Top of EXCERPTED PASSAGE

Folding kinetics of villin 14T, a protein domain with a central beta-sheet and two hydrophobic cores.

Publication information:

Choe, S. E., Matsudaira, P. T., Osterhout, J., Wagner, G. & Shakhnovich, E. I. Folding kinetics of villin 14T, a protein domain with a central beta-sheet and two hydrophobic cores. Biochemistry 37, 14508–18 (1998).

Abstract

The thermodynamics and kinetics of folding are characterized for villin 14T, a 126-residue protein domain. Equilibrium fluorescence measurements reveal that villin 14T unfolds and refolds reversibly. The folding kinetics was monitored using stopped-flow with fluorescence and quenched-flow with NMR and mass spectrometry. Unfolding occurs in a single-exponential phase in the stopped-flow experiments, and about 75% of the total amplitude is recovered in the fast phase of refolding. The remaining 25% of the amplitude probably represents trapping in cis-trans proline isomerization pathways. At 25 degreesC, the stability estimate obtained by extrapolation from the transition region of the stopped-flow chevron matches the stability value from equilibrium urea titrations (DeltaG = 9.7 kcal/mol, m value = 2.2 kcal mol-1 M-1). At low final urea concentrations, however, the refolding kinetics deviates from the two-state model, indicating the formation of an intermediate. Under these conditions, quenched-flow followed by NMR and mass spectrometry show no detectable hydrogen-bonded intermediate in the fast refolding phase. In contrast, agreement is observed between the equilibrium and kinetic estimates of stability at 37 degreesC (DeltaG = 6.0 kcal/mol, m value = 1.6 kcal mol-1 M-1), at all observed urea concentrations, demonstrating apparent two-state folding at this temperature. This result shows that the two-state folding model, previously applied to small domains with single, central hydrophobic cores, can also describe the folding of a larger domain with multiple core structures.

Bottom of EXCERPTED PASSAGE

In the villin 14T folding abstract, retype the stretch from "Choe, S. E., Matsudaira, P." through "37, 14508–18 (1998)." word for word.

Top of DATA LISTING

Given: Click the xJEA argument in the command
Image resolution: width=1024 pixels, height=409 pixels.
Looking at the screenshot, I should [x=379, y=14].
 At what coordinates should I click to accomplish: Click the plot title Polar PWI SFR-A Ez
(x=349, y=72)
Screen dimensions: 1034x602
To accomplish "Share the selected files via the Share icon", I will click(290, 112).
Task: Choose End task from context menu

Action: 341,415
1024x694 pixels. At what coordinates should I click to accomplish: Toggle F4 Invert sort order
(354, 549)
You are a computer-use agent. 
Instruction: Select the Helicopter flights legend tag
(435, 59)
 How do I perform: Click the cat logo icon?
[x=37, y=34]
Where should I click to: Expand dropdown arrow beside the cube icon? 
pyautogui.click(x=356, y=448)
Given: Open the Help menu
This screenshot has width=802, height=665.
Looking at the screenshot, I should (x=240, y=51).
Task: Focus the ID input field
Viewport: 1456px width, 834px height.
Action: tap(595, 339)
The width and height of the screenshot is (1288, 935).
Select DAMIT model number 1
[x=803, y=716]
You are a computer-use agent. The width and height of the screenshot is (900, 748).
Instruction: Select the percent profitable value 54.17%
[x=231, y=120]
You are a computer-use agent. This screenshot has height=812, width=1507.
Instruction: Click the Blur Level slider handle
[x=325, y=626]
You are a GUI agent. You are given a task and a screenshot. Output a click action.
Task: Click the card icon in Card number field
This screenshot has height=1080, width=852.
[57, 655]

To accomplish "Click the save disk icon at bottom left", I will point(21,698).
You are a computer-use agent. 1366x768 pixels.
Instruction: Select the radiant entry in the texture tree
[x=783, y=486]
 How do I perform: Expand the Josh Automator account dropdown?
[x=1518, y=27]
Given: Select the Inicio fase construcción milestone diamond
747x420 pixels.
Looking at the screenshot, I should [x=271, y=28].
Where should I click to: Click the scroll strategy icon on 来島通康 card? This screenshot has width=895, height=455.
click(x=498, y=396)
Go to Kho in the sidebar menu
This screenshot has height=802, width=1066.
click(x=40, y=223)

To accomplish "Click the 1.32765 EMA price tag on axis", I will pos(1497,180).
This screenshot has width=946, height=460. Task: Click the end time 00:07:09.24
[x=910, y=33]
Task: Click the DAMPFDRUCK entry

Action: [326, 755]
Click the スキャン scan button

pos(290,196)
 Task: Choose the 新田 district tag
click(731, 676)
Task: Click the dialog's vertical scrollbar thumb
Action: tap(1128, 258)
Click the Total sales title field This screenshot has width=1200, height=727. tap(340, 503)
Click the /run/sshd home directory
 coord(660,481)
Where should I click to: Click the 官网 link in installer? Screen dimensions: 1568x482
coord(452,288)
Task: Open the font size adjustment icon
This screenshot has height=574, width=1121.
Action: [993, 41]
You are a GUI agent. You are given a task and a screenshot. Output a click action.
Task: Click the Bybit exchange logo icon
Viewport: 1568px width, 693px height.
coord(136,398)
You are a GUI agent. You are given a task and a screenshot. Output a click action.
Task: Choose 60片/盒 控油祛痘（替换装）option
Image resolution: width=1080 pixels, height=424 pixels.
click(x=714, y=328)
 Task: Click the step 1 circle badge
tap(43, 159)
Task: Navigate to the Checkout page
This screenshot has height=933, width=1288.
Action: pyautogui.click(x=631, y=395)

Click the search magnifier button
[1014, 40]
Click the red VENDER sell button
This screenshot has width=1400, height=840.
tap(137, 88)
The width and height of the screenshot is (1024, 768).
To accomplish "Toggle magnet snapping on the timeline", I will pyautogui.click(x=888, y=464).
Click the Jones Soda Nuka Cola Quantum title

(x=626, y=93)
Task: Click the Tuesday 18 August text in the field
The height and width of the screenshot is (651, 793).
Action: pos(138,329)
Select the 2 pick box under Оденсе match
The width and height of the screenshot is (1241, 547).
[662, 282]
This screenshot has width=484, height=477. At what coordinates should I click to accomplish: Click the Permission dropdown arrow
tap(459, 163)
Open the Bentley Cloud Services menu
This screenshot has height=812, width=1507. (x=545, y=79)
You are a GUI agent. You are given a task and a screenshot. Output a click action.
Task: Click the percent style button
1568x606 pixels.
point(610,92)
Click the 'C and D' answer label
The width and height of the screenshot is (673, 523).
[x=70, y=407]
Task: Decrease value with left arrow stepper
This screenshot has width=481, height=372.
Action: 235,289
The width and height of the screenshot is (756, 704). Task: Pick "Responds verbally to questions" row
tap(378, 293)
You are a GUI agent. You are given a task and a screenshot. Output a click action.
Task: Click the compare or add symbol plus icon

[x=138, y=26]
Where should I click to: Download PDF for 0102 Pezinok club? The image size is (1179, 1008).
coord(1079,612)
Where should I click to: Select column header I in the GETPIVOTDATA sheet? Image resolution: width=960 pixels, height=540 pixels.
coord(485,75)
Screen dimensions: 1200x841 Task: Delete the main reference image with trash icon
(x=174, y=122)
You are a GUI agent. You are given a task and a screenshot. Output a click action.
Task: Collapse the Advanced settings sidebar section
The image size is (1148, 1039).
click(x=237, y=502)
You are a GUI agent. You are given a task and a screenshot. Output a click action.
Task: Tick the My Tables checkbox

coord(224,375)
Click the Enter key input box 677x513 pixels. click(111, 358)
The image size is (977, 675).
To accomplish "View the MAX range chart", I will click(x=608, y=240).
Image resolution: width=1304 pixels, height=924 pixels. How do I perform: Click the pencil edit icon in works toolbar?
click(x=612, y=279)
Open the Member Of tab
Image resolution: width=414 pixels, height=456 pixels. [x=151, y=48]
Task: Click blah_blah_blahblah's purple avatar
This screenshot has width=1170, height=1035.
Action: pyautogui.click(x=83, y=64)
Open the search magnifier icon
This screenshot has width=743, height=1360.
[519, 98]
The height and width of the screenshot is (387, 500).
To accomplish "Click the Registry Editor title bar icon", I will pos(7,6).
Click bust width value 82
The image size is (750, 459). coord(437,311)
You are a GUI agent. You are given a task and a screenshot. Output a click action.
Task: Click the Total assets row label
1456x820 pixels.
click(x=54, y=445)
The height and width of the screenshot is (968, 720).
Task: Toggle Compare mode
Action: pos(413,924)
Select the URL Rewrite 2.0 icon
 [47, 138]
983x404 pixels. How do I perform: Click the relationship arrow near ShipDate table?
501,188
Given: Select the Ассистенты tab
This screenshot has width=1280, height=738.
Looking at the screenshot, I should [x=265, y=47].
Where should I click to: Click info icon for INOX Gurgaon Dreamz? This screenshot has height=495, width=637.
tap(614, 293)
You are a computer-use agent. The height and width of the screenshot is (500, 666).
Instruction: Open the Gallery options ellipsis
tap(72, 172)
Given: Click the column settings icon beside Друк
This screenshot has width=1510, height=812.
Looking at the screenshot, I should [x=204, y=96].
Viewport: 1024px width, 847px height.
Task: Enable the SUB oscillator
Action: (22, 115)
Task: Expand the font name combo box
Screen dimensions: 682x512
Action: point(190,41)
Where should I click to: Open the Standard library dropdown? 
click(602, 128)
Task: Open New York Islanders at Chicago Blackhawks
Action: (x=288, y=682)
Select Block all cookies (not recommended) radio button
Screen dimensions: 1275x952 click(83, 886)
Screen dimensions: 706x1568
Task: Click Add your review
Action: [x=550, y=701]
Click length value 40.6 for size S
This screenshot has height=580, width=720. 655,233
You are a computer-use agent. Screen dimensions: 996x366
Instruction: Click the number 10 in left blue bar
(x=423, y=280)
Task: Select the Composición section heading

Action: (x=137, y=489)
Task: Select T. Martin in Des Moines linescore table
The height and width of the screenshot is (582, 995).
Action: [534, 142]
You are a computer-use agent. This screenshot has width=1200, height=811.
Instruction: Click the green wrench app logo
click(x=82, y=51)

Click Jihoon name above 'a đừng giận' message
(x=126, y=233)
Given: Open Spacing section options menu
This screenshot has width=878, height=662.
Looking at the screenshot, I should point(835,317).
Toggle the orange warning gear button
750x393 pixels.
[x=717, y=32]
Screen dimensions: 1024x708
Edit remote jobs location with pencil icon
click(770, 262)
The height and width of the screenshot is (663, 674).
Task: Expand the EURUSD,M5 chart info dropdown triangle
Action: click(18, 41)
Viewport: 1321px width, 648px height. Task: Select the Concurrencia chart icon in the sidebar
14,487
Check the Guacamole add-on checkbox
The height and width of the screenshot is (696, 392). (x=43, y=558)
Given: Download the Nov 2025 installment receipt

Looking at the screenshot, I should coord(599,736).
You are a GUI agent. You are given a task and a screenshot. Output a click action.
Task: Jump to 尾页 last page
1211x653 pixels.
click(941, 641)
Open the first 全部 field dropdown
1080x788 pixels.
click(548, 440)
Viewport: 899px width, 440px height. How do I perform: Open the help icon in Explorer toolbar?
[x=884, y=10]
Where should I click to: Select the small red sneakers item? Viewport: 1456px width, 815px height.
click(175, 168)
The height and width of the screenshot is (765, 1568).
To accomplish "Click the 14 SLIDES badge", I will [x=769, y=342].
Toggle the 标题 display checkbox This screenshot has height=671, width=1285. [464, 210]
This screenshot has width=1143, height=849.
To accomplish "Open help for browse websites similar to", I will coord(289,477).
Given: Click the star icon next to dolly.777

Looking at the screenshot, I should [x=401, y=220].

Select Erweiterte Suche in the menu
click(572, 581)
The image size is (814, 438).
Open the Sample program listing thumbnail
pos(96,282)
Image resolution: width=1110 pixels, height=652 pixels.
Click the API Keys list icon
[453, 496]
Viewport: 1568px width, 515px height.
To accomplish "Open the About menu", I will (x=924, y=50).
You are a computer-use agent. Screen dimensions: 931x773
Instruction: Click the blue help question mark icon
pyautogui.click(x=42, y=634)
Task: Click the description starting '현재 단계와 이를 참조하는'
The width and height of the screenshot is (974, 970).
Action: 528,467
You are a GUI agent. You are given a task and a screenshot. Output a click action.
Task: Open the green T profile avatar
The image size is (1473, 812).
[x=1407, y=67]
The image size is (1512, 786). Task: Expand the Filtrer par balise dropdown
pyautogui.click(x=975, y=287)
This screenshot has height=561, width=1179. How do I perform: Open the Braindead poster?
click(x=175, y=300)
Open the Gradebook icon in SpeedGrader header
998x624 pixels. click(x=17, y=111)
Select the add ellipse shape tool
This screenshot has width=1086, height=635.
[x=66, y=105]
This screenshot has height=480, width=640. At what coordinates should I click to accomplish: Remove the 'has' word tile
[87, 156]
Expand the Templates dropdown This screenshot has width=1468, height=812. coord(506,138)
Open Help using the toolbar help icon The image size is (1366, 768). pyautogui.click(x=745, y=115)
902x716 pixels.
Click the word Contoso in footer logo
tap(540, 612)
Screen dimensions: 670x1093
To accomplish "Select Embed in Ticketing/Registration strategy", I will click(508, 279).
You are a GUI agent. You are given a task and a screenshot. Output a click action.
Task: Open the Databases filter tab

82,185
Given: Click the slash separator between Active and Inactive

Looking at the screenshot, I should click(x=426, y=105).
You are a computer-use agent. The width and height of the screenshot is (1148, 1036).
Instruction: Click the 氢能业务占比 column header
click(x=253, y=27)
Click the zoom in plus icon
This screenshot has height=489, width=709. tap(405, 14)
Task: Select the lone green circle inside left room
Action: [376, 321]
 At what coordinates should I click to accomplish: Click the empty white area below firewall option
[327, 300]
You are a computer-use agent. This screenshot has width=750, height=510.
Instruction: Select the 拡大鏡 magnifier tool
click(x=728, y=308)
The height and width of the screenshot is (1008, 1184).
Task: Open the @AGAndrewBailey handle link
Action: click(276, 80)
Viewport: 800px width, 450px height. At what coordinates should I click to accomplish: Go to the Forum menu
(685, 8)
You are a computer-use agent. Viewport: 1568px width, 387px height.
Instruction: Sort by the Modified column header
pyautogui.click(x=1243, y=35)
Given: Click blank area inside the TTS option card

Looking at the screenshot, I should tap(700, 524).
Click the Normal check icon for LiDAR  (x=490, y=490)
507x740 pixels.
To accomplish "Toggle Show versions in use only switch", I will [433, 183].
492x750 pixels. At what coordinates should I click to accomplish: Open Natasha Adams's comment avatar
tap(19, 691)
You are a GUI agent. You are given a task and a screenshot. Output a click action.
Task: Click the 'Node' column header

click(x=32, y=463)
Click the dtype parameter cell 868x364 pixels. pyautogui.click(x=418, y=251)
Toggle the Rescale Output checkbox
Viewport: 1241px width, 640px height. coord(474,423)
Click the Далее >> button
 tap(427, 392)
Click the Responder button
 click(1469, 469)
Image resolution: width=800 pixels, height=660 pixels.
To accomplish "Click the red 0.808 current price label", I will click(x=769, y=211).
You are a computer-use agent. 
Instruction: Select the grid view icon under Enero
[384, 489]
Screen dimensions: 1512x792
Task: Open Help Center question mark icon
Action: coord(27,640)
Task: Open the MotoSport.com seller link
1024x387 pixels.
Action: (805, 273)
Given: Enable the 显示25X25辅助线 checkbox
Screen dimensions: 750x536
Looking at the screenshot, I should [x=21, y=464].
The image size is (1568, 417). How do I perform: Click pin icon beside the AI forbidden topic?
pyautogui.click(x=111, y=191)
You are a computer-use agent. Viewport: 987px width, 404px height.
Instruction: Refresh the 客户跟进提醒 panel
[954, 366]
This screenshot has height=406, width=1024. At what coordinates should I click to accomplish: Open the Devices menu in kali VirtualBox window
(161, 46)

Bottom of DATA LISTING

EXERCISE ANSWER:
Choe, S. E., Matsudaira, P. T., Osterhout, J., Wagner, G. & Shakhnovich, E. I. Folding kinetics of villin 14T, a protein domain with a central beta-sheet and two hydrophobic cores. Biochemistry 37, 14508–18 (1998).